Pleasingly, there are several instances where organizations have continued their support for Ukraine-based workers. For example, Let’s Enhance, a Ukrainian-U.S. photo-editing company headquartered in San Francisco – but with about half of the workforce made up of Ukrainians – has assisted with relocation, accommodation, and insurance costs, for employees and their relatives.
That’s not all. Sofiia Shvets, a Ukrainian national and co-founder of Let’s Enhance, said: “We support and preserve jobs for those employees who decided to defend their homeland.”
Most importantly, considering the longevity of a war that has no end in sight, Let’s Enhance is also providing “sessions of psychological support, constant calls with recruiters, and online meetings aimed at supporting mental health,” added Shvets.
Supporting mental health struggles
This approach chimed with Vadim Rogovskiy, co-founder and CEO of 3DLOOK, a business-to-business retail tech company headquartered in San Mateo, California. The New York-based Ukrainian relocated around 70 members of the team who were in the country when Russian tanks rolled over the border. It has been an administrative and logistical challenge, he admitted. “From navigating immigration laws to helping employees receive their salaries in different countries in the EU [European Union] while maintaining their immigration status there, our excellent legal team has been working tirelessly to provide advice and guidance on any issues 3DLOOK team members may be struggling with.”

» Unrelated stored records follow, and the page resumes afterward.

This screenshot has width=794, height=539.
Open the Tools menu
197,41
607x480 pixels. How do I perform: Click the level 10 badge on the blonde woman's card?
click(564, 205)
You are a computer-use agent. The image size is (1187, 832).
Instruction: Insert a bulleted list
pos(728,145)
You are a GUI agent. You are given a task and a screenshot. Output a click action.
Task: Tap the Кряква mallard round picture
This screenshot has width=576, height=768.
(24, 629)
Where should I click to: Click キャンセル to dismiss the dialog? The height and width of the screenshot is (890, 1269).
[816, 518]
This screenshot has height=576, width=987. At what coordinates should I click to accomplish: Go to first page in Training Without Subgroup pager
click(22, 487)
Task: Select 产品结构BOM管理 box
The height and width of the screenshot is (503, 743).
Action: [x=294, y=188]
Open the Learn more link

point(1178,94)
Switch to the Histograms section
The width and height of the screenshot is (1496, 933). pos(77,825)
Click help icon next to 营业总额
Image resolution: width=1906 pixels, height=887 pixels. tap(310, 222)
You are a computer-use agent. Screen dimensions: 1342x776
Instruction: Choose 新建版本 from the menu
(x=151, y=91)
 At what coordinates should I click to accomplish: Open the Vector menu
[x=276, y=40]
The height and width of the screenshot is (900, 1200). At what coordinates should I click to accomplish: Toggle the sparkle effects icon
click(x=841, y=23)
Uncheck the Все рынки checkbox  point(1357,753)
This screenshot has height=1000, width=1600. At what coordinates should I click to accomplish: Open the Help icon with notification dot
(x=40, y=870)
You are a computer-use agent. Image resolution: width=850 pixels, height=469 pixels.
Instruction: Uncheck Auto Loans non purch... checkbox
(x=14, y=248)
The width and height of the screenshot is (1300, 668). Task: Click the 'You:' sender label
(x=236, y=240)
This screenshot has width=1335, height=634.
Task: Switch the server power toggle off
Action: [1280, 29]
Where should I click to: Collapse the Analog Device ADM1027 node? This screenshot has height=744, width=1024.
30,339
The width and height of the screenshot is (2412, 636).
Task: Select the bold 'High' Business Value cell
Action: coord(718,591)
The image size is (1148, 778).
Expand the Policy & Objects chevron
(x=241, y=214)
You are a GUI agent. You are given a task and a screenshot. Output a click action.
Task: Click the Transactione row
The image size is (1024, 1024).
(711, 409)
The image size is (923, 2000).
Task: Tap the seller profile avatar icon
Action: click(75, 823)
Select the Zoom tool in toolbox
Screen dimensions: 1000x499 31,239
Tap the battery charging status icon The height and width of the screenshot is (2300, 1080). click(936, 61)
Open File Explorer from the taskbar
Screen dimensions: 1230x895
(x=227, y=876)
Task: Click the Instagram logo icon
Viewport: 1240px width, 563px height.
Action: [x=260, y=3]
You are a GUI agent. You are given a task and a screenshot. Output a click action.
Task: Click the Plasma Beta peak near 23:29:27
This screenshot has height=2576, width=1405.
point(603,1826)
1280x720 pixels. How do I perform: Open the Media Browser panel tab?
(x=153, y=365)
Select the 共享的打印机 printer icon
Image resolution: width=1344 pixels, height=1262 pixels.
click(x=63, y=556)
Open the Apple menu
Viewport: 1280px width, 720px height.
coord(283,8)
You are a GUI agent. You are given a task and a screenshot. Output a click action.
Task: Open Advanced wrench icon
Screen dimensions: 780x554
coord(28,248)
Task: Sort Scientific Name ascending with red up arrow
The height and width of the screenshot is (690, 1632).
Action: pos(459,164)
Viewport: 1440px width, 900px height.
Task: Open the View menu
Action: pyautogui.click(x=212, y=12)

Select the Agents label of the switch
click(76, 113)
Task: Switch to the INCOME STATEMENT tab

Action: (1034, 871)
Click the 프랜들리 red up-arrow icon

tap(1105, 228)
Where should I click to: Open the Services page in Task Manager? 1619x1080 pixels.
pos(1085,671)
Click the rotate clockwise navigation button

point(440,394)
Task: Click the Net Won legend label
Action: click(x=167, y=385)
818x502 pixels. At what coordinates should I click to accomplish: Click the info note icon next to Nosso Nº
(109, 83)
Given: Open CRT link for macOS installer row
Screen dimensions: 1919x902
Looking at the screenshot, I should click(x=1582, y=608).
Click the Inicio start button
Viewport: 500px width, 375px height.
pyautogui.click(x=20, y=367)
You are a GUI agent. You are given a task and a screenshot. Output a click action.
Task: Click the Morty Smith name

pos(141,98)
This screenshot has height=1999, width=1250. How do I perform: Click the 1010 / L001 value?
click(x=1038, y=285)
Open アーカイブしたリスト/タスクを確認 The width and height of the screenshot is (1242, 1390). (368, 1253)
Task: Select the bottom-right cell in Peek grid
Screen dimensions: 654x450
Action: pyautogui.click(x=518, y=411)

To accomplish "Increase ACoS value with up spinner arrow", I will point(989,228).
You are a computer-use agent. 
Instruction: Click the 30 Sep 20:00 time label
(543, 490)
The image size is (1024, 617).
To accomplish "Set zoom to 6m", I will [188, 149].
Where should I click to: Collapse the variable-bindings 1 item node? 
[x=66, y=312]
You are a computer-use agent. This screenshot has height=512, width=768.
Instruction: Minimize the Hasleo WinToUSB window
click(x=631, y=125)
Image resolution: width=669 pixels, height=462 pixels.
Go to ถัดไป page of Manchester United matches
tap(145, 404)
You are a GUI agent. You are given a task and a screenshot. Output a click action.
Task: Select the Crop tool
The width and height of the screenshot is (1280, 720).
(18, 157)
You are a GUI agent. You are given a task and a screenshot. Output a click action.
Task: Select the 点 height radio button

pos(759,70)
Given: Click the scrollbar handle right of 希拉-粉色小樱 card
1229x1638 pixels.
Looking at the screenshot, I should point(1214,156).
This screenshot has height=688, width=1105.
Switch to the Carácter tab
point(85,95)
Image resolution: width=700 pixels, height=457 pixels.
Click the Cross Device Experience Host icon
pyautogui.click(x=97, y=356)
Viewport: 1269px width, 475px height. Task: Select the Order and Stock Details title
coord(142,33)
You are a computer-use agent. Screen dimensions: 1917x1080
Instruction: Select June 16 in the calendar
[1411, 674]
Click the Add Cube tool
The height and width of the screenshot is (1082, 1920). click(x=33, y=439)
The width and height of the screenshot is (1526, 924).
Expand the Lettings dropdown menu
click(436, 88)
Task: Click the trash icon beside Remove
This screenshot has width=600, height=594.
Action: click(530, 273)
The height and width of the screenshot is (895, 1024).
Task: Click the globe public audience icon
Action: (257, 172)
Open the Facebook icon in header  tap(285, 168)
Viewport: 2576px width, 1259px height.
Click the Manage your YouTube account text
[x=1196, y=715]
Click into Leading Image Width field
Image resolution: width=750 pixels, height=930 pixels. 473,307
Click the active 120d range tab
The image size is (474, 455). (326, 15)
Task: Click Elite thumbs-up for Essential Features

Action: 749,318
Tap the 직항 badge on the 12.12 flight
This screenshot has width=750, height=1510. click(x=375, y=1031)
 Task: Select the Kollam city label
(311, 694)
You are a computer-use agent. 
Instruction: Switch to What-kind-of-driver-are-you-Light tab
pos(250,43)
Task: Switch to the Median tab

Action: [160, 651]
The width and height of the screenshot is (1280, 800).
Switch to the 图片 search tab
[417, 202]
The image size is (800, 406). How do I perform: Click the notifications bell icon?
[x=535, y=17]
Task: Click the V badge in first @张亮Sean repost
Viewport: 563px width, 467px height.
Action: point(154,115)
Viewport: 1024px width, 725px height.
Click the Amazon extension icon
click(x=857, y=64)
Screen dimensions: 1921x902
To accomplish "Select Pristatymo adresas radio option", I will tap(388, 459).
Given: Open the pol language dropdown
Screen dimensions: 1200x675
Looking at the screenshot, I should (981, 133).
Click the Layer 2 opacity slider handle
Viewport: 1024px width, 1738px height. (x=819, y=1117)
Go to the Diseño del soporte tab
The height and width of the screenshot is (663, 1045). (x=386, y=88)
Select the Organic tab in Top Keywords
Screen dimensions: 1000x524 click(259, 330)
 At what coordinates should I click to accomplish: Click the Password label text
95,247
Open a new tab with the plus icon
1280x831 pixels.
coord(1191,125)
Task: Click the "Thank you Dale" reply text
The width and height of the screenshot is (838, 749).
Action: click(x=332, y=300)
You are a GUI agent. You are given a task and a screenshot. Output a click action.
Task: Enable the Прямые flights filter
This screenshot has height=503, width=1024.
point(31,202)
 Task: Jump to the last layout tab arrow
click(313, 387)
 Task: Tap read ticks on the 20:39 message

Rogovskiy continued: “Everyone is now safe and well, but we have all suffered loss. By far our most important initiative has been introducing a range of activities to ease the mental pressures on our team.” He explained how 3DLOOK has launched weekly guided meditations and monthly Zoom parties to encourage everyone to chat, play games and unwind.
Today, “positivity and kindness” are the watchwords, Rogovskiy said. In this vein, the organization has partnered with Gladpet, a non-profit that discourages people from buying pets but instead promotes the adoption of homeless pets from shelters. “There are so many pets looking for a loving home in Ukraine, especially now many have had to flee and leave their furry friends behind,” he added. “It gives us all a greater sense of community and fulfillment while reminding us that there is still so much good in the world.”
As a final example, Laba Group – a parent company of various online learning platforms – moved a 350-stong team from Ukraine when the war broke out last February. The organization set up offices in the Czech Republic, Poland, and Romania, and some employees are now operating elsewhere in Europe. Many employees soon returned to their hometowns in Ukraine.
Los Angeles-based co-founder and CEO Eugene Feldman said: “Because of that, we have decided to rent a house for our employees in the western part of Ukraine so that they can feel safe, live, and work without blackouts.” Almost half of the team has been working there since last November.
Feldman said the company had bought “powerful generators and equipped a backup office in case there’s no electricity in the main one.” He added that offline meetings and team movie nights had been reintroduced to support and motivate the local team in Ukraine. “This way, people can switch from news and work to simple things that can inspire them.”